Extract from a letter from Lord Tenderden to
Mr. F. O. Adams, August 11, 1873.
I have had a hunt made for the report of the commissioners under the
treaty of Utrecht which Mr. Bancroft wishes to refer to, but we have not got it
here, and have asked the rolls to look for it in the record office, as
every one who knows anything about anything is out of town. This may
take time. We will root it up somehow.
II.
Mr. Adams
to Mr. Bancroft.
British
Embassy, Berlin,
August 30, 1873.
My Dear Mr. Bancroft: I beg to inclose to you herewith a
copy of a letter which has been forwarded to me by Mr. Hammond in the
absence of Lord Tenderden, respecting the matter about which I inquired
according to your wish.
Believe me, &c.,
III.
Mr.
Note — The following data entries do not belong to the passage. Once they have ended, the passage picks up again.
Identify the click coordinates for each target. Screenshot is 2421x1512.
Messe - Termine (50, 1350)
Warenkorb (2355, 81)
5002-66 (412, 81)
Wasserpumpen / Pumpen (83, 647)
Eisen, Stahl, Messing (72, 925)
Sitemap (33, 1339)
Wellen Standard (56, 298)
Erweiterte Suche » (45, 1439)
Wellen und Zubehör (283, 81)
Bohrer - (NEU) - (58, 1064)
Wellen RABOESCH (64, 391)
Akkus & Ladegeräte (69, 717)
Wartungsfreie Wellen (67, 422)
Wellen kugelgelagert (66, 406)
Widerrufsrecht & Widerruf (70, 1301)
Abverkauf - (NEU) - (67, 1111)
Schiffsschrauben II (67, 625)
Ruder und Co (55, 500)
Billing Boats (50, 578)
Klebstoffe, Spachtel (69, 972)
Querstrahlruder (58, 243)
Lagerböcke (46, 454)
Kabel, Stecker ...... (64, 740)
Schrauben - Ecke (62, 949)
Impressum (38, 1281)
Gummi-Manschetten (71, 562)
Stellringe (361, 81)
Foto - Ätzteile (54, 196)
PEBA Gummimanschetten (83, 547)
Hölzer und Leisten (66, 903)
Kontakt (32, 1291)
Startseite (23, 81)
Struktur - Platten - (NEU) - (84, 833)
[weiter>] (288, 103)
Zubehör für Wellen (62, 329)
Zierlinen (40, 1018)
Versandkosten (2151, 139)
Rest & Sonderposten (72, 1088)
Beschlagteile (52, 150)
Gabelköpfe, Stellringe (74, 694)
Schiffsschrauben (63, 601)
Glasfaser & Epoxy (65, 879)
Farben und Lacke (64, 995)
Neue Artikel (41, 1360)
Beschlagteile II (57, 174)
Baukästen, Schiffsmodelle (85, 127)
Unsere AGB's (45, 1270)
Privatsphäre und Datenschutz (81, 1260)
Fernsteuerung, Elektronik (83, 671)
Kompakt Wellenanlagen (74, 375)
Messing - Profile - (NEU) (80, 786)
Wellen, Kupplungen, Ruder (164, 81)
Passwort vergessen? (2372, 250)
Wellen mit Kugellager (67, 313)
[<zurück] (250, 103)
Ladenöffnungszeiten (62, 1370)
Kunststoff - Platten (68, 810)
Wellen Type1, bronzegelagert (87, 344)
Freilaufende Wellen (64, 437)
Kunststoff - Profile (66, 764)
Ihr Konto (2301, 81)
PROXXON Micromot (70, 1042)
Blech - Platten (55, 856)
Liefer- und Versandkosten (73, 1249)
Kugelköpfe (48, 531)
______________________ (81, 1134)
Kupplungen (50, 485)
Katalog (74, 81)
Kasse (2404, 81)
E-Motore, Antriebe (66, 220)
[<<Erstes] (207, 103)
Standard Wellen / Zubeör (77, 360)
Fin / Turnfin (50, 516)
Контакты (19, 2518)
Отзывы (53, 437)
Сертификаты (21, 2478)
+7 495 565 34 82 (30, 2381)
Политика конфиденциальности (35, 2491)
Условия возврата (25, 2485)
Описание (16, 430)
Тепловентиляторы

Sainsbury to Sir Thomas D.
Hardy.
Public
Record Office, August 16,
1873.
Dear Sir: With reference to Lord Tenterden’s
letter to you of the 8th instant, requesting that a search be made in
the French correspondence relating to the treaty of Utrecht, a list of
which is contained on page 94 of the catalogue of foreign-office records
in the custody of the record office, and to ascertain whether
commissaries were ever appointed under the 10th article of the treaty of
Utrecht, and if so, whether they came to any final arrangement with
regard to the boundaries between Hudson’s Bay and the places
appertaining to the French, and in accordance with your instructions, I
have the honor to report that I have made a careful search through the
correspondence
[Page 299]
in question,
but do not find that commissaries were appointed under the 10th article
of the treaty of Utrecht, up to August, 1714, the last date of the
correspondence in question, although the time “within a year” had long
expired, when, by the terms of the 10th article of the treaty, “the
commissaries were to be named by each party.” In a memorial of the
governor and company of adventurers of England, trading into Hudson’s
Bay, to the lords of trade and plantations, in reference to the
surrender of the Straits and Bay of Hudson, the settlement of the limits
between the said bay and the places appertaining to the French, and
satisfaction for depredations committed by the French, the memorialists
state that the first of these articles, the surrender, has been made
according to the tenor of the treaty, but that “the other two, viz, the
running a line betwixt the English and French’ territories and the
making reparation to the company for their losses and damages, yet remain to be done.”
This memorial is indorsed as received on the 13th August, 1719, more than
six years after the signing of the treaty of Utrecht.